◆ TASK
Reproduce each of the records below verbatim, keeping every line unchanged and in its original order.

[INFORMATION SHOWN start]

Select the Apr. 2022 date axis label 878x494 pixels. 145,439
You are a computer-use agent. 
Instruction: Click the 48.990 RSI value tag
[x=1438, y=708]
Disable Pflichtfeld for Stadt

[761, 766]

[INFORMATION SHOWN end]

◆ ANSWER IN FULL
Select the Apr. 2022 date axis label 878x494 pixels. 145,439
You are a computer-use agent. 
Instruction: Click the 48.990 RSI value tag
[x=1438, y=708]
Disable Pflichtfeld for Stadt

[761, 766]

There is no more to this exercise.